Top of PROVIDED DATA
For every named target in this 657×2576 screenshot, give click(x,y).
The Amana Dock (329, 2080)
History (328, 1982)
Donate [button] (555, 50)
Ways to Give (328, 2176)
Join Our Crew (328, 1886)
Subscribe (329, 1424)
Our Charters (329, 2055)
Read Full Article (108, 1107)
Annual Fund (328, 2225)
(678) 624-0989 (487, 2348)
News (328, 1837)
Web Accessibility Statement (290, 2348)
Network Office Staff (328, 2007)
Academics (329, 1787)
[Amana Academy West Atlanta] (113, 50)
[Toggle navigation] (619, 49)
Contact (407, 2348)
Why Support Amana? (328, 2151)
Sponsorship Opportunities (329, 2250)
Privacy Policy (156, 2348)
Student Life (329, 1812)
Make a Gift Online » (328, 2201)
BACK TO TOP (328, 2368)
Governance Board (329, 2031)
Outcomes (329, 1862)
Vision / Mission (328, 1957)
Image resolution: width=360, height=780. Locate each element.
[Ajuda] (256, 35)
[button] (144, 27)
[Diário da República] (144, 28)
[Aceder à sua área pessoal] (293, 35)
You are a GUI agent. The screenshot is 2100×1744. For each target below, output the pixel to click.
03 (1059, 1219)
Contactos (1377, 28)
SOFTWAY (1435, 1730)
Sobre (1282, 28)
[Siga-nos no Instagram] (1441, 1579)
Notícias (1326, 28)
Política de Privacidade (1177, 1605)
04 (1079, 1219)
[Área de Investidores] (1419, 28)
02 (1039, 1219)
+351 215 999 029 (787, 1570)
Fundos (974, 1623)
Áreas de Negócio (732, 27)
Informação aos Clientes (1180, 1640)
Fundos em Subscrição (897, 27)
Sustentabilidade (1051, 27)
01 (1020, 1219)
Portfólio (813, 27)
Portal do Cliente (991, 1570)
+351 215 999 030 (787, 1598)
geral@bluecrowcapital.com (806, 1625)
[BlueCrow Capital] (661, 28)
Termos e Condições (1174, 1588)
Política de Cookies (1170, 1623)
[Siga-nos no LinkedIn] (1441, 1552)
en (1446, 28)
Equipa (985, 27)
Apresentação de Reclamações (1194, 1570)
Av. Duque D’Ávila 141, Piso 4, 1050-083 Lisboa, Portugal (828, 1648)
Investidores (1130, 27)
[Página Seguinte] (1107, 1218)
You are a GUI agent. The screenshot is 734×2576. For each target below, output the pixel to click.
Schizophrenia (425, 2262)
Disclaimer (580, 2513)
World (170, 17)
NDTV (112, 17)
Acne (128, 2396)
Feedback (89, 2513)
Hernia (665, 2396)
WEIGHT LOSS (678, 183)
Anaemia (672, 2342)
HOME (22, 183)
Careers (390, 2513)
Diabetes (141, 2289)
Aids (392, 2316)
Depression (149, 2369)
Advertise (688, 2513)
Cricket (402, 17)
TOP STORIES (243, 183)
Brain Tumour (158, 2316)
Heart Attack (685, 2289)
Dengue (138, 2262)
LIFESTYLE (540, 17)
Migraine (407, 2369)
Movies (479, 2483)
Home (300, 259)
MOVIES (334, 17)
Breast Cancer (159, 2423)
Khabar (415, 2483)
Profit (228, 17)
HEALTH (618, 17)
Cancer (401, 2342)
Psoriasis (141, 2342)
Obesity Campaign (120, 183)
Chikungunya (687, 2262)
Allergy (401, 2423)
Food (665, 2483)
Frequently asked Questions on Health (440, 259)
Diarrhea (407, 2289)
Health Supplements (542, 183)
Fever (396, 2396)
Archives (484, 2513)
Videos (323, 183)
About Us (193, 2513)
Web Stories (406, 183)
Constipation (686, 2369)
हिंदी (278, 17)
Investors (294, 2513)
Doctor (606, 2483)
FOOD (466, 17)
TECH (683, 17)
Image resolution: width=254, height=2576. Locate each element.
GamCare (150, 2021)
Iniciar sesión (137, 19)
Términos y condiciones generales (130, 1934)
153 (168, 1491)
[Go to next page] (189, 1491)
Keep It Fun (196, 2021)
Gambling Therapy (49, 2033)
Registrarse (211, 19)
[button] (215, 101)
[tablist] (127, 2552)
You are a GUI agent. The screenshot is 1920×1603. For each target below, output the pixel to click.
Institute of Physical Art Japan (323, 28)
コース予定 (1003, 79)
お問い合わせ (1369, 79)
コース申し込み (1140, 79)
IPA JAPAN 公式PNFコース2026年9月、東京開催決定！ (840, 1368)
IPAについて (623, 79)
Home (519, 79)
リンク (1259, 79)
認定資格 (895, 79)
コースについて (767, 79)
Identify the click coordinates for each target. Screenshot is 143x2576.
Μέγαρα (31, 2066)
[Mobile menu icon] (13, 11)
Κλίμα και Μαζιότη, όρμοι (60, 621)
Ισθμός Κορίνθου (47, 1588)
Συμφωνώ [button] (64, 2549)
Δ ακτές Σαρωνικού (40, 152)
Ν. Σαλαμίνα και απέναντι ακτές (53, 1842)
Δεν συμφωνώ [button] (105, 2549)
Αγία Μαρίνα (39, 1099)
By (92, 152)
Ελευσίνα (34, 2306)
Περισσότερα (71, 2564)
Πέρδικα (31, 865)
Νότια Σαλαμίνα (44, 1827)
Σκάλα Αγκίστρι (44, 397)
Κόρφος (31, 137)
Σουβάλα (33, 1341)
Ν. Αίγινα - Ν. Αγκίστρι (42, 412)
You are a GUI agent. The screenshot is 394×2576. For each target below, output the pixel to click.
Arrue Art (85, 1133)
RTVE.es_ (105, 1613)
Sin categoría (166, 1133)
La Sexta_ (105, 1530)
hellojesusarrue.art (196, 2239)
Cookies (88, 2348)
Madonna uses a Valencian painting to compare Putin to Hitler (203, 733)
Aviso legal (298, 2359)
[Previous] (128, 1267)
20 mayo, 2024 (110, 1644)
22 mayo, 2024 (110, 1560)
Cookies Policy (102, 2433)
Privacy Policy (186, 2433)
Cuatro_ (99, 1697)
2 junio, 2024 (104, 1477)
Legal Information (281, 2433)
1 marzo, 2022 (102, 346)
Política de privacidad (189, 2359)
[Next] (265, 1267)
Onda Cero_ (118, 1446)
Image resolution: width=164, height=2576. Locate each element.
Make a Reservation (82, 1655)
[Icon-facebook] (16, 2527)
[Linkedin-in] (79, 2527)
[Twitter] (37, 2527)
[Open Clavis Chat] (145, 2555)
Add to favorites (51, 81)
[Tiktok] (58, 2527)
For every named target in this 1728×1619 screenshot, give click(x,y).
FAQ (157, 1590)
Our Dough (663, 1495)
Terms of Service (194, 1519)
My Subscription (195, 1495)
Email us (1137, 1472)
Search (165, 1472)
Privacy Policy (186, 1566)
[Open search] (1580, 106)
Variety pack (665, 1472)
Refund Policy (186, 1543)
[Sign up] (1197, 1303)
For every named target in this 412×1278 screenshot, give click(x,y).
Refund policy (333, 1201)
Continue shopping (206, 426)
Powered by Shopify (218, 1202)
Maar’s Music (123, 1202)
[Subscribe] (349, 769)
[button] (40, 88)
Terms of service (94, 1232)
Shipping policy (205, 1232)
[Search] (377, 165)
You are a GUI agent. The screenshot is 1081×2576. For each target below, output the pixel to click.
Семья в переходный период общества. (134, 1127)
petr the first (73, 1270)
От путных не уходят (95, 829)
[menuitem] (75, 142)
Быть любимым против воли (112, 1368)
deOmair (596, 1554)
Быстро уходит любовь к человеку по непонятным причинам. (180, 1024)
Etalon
Bottom of PROVIDED DATA
# [ASSIGNMENT]
Everything from the line containing "Allergy (401, 2423)" through the line containing "お問い合わせ (1369, 79)" in the material above should be retyped exactly, both ends included, and nothing more.

# [EXERCISE OUTPUT]
Allergy (401, 2423)
Food (665, 2483)
Frequently asked Questions on Health (440, 259)
Diarrhea (407, 2289)
Health Supplements (542, 183)
Fever (396, 2396)
Archives (484, 2513)
Videos (323, 183)
About Us (193, 2513)
Web Stories (406, 183)
Constipation (686, 2369)
हिंदी (278, 17)
Investors (294, 2513)
Doctor (606, 2483)
FOOD (466, 17)
TECH (683, 17)
Image resolution: width=254, height=2576. Locate each element.
GamCare (150, 2021)
Iniciar sesión (137, 19)
Términos y condiciones generales (130, 1934)
153 (168, 1491)
[Go to next page] (189, 1491)
Keep It Fun (196, 2021)
Gambling Therapy (49, 2033)
Registrarse (211, 19)
[button] (215, 101)
[tablist] (127, 2552)
You are a GUI agent. The screenshot is 1920×1603. For each target below, output the pixel to click.
Institute of Physical Art Japan (323, 28)
コース予定 (1003, 79)
お問い合わせ (1369, 79)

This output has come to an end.